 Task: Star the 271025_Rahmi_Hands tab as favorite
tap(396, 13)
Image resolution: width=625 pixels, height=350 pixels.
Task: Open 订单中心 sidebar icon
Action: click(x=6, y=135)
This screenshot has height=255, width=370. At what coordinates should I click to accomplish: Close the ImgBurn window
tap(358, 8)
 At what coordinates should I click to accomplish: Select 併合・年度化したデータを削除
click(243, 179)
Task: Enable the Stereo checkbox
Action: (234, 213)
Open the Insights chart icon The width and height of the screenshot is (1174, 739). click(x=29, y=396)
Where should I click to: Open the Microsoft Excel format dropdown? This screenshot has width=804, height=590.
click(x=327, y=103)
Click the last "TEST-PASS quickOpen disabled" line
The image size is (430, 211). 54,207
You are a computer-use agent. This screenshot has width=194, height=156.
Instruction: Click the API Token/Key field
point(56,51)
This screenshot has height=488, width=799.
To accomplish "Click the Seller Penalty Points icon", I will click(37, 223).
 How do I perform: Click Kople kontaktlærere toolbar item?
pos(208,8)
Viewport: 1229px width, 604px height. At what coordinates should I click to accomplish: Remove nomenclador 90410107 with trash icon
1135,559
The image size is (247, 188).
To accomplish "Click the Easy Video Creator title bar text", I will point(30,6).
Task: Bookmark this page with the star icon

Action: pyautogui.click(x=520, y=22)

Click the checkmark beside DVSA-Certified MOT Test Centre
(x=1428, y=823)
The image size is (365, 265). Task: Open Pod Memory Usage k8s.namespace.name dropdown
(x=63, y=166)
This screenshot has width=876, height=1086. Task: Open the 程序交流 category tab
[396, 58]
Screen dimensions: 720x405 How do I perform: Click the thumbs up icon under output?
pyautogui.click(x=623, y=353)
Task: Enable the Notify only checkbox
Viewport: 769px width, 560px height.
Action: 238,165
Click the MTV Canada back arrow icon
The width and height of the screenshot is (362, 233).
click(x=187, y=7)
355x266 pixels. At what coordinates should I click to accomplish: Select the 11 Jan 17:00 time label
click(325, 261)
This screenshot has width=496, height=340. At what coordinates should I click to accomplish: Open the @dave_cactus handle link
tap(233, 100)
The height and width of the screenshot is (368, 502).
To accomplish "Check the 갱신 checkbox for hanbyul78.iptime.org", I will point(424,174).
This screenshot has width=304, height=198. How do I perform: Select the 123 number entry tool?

▸ **Try it**
Above are the records; copy exactly the lines from the one with "Viewport: 769px width, 560px height." through the final line.

▸ **Exercise answer**
Viewport: 769px width, 560px height.
Action: 238,165
Click the MTV Canada back arrow icon
The width and height of the screenshot is (362, 233).
click(x=187, y=7)
355x266 pixels. At what coordinates should I click to accomplish: Select the 11 Jan 17:00 time label
click(325, 261)
This screenshot has width=496, height=340. At what coordinates should I click to accomplish: Open the @dave_cactus handle link
tap(233, 100)
The height and width of the screenshot is (368, 502).
To accomplish "Check the 갱신 checkbox for hanbyul78.iptime.org", I will point(424,174).
This screenshot has width=304, height=198. How do I perform: Select the 123 number entry tool?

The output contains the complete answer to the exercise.